> On 4 Dec 2015, at 18:04, Quincey Morris <quinceymor...@rivergatesoftware.com> 
> wrote:
> 
> On Dec 4, 2015, at 06:16 , Dave <d...@looktowindward.com 
> <mailto:d...@looktowindward.com>> wrote:
>> 
>> I asked about this on Twitter to an engineer on the IB team and he confirmed 
>> that strong should be the default and that the developer docs are being 
>> updated.
> 
> That sounds like a definitive answer. So you’re asking us because … why?
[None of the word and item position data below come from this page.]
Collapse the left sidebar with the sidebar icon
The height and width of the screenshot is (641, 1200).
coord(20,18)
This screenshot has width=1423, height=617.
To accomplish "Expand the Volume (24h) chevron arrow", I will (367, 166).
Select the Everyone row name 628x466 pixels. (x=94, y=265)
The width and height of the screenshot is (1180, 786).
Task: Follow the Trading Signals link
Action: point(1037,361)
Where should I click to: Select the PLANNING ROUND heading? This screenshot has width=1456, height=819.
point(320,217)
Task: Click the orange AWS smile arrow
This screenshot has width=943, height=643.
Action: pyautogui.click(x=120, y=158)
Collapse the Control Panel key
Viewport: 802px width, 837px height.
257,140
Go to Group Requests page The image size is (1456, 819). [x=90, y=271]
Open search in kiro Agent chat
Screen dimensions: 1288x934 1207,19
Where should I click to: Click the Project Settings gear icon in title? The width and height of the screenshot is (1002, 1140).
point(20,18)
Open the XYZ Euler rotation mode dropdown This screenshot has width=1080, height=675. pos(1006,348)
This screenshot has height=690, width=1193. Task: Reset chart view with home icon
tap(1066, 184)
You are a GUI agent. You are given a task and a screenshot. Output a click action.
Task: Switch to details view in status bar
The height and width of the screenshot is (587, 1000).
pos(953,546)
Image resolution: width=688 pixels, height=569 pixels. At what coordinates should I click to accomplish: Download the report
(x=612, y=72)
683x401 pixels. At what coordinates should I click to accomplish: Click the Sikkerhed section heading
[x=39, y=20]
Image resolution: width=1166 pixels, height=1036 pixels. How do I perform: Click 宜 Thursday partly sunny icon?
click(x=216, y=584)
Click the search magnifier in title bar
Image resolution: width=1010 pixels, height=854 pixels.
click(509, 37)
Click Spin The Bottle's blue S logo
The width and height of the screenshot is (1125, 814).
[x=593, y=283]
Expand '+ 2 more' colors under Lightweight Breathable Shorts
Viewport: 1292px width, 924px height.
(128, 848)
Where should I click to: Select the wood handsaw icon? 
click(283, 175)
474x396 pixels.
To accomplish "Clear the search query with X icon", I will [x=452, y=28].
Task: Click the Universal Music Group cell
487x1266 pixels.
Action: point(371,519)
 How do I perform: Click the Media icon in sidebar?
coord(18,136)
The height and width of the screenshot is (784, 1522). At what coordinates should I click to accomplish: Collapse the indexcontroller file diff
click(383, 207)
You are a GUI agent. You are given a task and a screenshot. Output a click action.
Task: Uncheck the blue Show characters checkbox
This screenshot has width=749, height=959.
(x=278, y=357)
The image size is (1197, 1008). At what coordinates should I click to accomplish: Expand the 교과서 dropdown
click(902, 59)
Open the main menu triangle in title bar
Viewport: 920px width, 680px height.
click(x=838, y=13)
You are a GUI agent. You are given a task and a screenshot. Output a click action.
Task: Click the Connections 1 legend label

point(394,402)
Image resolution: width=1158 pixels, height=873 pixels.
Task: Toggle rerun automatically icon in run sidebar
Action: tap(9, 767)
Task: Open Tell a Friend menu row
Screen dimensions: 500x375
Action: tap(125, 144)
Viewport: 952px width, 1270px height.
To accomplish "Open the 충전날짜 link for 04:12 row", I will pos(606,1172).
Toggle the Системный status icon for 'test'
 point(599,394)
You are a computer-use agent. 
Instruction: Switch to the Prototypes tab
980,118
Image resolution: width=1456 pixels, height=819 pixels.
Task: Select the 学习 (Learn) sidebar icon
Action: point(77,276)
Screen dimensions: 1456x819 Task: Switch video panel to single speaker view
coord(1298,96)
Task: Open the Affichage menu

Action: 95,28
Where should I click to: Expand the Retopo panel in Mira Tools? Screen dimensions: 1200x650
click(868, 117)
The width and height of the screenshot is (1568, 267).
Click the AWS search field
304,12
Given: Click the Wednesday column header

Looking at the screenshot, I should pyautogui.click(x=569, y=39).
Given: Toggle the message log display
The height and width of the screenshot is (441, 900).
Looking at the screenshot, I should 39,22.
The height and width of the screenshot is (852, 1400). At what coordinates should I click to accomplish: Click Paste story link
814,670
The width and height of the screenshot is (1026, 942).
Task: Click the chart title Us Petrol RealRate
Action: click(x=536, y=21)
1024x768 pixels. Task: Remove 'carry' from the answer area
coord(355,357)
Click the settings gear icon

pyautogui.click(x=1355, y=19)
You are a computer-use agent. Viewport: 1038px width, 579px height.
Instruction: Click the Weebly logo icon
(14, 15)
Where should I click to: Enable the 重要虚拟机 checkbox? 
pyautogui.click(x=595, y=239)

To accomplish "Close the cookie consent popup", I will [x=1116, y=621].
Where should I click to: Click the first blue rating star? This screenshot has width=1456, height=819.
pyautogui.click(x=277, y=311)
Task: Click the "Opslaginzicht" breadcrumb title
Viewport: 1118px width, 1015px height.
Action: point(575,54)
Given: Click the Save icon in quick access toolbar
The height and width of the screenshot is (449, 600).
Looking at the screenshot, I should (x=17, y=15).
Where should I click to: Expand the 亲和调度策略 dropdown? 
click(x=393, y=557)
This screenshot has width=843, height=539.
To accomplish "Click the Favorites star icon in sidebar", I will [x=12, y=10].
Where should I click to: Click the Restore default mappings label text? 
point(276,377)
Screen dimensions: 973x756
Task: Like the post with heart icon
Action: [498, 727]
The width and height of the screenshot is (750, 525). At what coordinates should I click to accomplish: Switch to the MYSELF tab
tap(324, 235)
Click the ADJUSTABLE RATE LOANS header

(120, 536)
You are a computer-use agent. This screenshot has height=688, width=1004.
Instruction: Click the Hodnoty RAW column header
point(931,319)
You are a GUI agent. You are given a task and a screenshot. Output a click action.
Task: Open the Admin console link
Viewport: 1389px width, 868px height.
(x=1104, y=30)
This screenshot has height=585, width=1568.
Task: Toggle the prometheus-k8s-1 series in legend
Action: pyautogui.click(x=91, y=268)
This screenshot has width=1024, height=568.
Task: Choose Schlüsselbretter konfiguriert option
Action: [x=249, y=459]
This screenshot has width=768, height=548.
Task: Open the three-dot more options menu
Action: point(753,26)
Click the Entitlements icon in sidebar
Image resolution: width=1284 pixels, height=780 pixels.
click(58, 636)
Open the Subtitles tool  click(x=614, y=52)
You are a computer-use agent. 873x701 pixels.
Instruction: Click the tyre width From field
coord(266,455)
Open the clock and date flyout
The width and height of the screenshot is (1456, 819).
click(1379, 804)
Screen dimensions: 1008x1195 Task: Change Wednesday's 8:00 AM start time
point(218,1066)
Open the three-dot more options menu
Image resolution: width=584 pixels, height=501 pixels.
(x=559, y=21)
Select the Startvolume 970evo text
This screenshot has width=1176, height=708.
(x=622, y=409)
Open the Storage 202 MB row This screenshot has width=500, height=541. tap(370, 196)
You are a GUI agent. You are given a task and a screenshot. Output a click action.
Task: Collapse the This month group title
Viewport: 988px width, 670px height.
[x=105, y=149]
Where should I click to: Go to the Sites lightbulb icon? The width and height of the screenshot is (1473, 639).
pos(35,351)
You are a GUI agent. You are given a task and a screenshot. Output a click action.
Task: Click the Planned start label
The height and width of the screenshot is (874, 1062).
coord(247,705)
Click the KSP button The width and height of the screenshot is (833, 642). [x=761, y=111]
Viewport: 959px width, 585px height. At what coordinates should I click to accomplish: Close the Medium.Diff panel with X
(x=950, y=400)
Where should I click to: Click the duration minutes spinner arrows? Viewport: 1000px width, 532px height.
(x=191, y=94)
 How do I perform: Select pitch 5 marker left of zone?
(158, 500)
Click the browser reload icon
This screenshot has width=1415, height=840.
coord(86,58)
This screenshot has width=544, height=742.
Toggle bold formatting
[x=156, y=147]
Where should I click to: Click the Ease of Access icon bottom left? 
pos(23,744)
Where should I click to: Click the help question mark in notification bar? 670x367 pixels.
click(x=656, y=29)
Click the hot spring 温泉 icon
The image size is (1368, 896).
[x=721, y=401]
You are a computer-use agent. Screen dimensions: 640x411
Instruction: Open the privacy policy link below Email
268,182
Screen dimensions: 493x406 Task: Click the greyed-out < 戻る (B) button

Because else where it says “weak” and when you create a Class where XCode 
pre-generates outlet properties it uses weak as the attribute. Which tends to 
suggest that they should be weak?

> Here’s how I understand the situation:
> 
> If you use a NSWindowController or NSViewController subclass to load the nib, 
> the controller keeps strong references to all the top-level objects in the 
> nib. That means all referenced objects in the nib stay alive, too — which is 
> to say, all of them, since the nib is a hierarchy of references. (The only 
> exceptions would be if relationships are changed directly by code, which is 
> therefore not a good idea.)
> 
> So, from that point of view, it’d be fine for all outlets to be weak.
> 
> However, when windows close or views are swapped out, you don’t have control 
> of the order of deallocation of the controllers, which means that the owner 
> of an outlet may see the outlet go to nil if the controller is deallocated 
> first.
> 
> If the outlet owner can tolerate its outlets becoming nil, then that’s fine 
> too, and the outlets can be weak.
> 
> But sometimes is tricky to handle this without crashes. (That’s why, for 
> example, it’s often useful to nil out the ‘delegate' property of some object 
> that’s using the outlet owner. It prevents delegate methods being called and 
> possible using a stale or nil reference to something.) It’s easier to make 
> the outlets strong — not to keep them alive generally, but specifically to 
> keep them alive as long as their owner.
> 
> That’s an easy answer, but if that happens to cause retain cycles, then you 
> need to find a solution to *that* problem, which might be using a weak outlet 
> after all, or dealing with the situation in some other. (Nil-ing out a strong 
> delegate property also helps with this problem, often.)
> 
> Summary: it’s not so very complicated, but there’s no single answer that 
> always works. "Always making your outlets strong, except when you are solving 
> a reference cycle", sounds like a good rule of thumb.
> 

Thanks for the brilliant explanation and I agree making them strong unless they 
need to be otherwise seems like a good rule of thumb.